**RECORDS SUPPLIED:**
* * * * * * *

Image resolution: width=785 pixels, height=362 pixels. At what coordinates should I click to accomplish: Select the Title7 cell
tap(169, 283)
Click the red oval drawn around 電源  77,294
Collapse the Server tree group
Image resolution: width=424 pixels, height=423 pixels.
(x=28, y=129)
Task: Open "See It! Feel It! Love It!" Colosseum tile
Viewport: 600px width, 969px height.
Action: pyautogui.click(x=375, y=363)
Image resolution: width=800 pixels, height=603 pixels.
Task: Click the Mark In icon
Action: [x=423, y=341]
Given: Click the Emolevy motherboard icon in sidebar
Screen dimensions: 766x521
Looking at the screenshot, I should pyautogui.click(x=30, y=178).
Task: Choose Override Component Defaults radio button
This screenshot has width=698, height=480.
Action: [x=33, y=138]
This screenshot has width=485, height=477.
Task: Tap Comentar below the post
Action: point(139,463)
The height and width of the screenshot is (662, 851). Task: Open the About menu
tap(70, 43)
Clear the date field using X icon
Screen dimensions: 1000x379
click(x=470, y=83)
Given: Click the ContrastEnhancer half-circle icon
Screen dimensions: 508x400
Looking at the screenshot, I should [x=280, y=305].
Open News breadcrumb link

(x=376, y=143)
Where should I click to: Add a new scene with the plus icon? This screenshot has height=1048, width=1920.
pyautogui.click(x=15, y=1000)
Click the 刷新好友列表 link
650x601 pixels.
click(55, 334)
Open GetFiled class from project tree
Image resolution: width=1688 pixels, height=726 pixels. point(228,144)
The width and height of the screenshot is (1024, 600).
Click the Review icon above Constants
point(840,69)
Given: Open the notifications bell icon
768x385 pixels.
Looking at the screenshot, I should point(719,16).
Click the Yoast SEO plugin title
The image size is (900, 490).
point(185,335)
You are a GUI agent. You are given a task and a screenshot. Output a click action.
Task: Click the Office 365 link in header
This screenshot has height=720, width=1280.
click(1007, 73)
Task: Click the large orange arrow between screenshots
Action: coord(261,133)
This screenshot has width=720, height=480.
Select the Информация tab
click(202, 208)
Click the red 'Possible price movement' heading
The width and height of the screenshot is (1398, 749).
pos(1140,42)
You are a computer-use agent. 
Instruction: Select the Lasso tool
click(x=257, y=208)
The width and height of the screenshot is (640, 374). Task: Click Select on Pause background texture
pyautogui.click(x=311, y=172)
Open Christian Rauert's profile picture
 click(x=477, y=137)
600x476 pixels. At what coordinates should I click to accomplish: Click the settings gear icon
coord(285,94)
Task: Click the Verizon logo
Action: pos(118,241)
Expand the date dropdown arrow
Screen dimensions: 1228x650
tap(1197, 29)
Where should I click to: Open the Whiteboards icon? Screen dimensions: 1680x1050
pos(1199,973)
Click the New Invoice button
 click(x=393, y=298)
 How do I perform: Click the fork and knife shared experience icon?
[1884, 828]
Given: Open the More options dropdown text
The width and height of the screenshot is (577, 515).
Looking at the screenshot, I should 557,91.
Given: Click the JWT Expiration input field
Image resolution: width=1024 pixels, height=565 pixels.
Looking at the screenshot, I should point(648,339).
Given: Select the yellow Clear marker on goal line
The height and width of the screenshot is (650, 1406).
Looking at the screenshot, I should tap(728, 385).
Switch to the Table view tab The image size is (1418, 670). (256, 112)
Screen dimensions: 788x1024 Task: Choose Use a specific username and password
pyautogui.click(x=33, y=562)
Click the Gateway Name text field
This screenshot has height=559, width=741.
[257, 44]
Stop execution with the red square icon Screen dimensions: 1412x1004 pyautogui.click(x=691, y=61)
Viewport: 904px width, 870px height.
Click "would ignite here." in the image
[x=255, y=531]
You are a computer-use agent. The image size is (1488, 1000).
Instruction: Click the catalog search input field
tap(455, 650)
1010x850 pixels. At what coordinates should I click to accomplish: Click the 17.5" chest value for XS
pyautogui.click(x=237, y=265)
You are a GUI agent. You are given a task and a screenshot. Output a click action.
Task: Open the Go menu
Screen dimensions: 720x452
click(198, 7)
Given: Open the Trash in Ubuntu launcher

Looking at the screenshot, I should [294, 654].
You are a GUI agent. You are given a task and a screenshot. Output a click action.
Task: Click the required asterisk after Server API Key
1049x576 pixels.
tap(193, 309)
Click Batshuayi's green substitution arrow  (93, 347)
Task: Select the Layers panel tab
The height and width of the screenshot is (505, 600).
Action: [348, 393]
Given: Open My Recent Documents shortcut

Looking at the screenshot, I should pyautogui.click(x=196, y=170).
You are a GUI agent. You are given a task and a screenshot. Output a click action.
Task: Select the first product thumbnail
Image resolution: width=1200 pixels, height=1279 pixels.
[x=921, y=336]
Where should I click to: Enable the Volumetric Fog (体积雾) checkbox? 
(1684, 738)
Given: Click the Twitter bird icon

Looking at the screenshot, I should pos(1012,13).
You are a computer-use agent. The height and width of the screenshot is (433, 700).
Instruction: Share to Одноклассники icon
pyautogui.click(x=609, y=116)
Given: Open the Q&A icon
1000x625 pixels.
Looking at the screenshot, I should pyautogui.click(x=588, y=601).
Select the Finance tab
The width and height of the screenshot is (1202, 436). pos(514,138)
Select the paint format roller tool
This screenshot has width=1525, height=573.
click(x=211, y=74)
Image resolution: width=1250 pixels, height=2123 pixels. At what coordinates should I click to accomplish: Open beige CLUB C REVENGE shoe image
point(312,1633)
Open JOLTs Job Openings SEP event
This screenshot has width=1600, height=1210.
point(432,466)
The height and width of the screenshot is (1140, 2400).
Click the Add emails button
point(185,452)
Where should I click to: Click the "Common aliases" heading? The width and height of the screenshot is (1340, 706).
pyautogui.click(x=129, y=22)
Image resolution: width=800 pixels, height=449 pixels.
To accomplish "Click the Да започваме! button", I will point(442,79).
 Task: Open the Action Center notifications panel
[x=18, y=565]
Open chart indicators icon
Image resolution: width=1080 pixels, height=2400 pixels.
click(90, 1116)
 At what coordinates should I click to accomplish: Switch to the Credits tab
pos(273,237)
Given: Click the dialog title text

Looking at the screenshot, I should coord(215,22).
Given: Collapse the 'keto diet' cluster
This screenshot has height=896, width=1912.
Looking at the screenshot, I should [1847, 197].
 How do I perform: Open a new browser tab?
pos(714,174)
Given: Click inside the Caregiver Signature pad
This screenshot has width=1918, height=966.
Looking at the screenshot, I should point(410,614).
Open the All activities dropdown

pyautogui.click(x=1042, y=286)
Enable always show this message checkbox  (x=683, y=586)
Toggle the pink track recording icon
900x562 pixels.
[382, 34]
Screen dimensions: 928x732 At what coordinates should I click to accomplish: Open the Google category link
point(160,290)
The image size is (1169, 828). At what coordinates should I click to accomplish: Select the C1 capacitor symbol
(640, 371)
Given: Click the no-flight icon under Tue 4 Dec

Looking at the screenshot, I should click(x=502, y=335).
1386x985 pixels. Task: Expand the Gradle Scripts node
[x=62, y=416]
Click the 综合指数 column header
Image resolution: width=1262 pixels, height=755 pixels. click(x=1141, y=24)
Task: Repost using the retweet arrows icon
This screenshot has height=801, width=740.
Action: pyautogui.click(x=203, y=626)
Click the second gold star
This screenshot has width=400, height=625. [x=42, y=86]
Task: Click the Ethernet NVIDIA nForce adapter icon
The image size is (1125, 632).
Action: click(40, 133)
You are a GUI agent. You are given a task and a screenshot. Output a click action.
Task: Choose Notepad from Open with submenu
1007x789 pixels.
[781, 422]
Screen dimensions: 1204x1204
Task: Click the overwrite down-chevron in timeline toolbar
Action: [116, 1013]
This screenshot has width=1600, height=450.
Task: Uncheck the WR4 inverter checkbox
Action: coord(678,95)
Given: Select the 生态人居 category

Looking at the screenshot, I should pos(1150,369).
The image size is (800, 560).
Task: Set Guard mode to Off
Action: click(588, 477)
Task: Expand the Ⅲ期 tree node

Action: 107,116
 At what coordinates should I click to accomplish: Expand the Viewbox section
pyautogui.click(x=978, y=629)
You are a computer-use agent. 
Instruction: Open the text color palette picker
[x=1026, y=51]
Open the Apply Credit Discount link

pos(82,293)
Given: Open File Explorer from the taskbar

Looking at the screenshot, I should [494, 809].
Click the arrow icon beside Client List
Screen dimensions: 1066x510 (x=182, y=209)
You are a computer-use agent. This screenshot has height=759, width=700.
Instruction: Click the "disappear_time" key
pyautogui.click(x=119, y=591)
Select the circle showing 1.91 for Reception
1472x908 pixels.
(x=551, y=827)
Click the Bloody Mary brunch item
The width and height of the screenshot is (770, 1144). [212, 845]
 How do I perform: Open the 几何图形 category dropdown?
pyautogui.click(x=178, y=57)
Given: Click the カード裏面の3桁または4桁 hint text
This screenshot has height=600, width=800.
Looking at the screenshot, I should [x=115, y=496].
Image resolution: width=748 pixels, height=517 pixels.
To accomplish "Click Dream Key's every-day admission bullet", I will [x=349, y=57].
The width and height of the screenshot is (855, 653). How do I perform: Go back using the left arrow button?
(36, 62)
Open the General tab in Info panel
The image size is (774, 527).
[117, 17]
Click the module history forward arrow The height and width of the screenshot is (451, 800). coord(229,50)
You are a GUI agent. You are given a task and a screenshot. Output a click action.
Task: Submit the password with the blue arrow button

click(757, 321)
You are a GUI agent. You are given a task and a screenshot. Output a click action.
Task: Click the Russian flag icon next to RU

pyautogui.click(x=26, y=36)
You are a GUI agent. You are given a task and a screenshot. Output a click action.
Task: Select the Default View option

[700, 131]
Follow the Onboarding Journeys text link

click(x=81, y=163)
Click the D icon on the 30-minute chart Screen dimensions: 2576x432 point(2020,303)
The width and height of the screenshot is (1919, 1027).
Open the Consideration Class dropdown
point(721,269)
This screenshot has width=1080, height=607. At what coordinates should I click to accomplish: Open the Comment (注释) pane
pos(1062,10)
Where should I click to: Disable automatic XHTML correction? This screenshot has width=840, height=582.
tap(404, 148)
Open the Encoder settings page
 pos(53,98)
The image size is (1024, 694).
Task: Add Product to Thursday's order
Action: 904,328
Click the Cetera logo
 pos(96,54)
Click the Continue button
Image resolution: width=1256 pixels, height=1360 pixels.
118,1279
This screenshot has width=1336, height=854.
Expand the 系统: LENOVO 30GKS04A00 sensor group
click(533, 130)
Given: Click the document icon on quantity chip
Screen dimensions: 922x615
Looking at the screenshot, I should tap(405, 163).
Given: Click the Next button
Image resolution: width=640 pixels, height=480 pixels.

* * * * * * *

**WHAT THE EXERCISE ASKS:** Output nothing but the lines from the one with "Given: Click the document" through the last line above, each exactly as it stands.

**TASK SOLUTION:**
Given: Click the document icon on quantity chip
Screen dimensions: 922x615
Looking at the screenshot, I should tap(405, 163).
Given: Click the Next button
Image resolution: width=640 pixels, height=480 pixels.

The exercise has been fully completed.